>> Start Exercise data
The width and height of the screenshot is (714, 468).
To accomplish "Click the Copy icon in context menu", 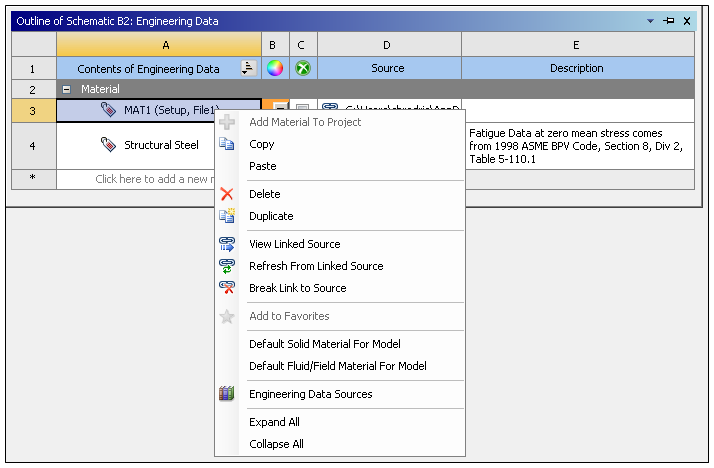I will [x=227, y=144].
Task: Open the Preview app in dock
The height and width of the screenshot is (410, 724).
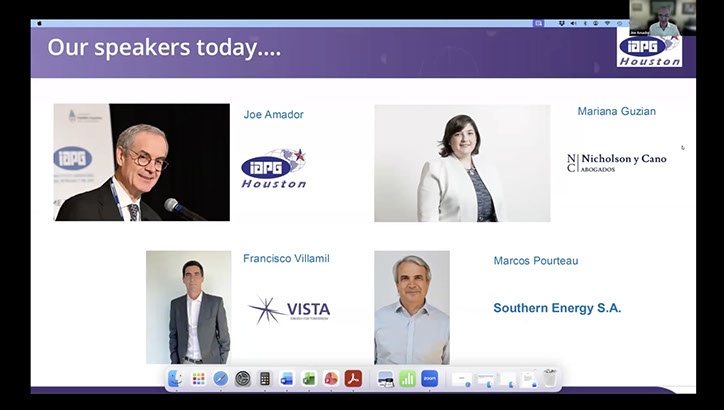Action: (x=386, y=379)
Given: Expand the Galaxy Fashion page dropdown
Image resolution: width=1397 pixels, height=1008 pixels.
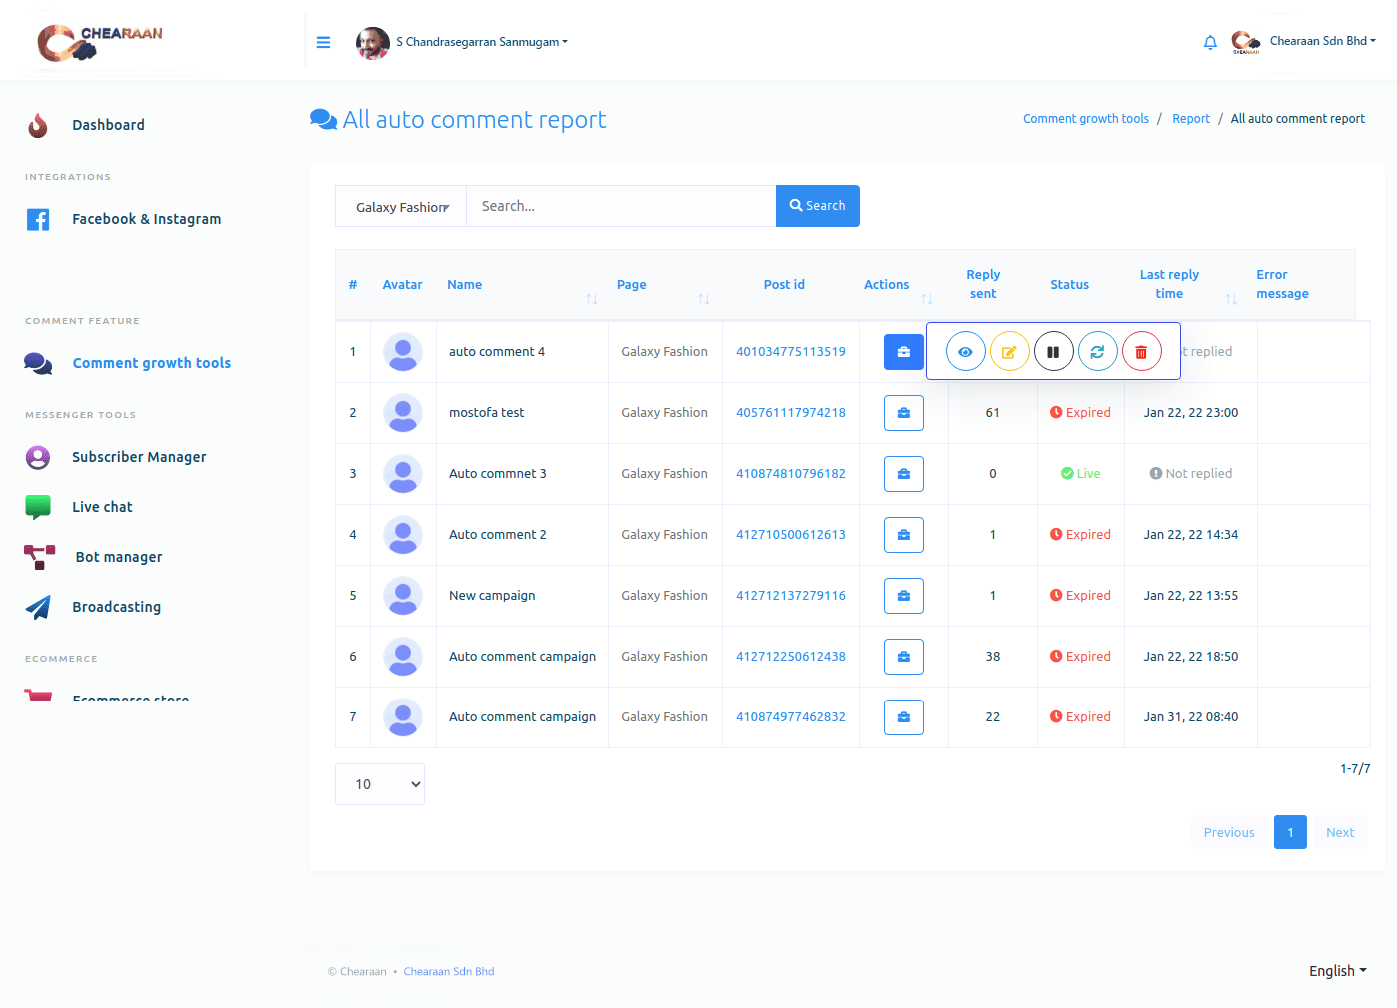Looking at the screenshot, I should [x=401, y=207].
>> End Exercise data
> Task statement
Repeat the lines of the listing above, from the line containing "Given: Expand the" through the end of the listing, and leave the pictures out of your answer.

> Answer to this task
Given: Expand the Galaxy Fashion page dropdown
Image resolution: width=1397 pixels, height=1008 pixels.
Looking at the screenshot, I should [x=401, y=207].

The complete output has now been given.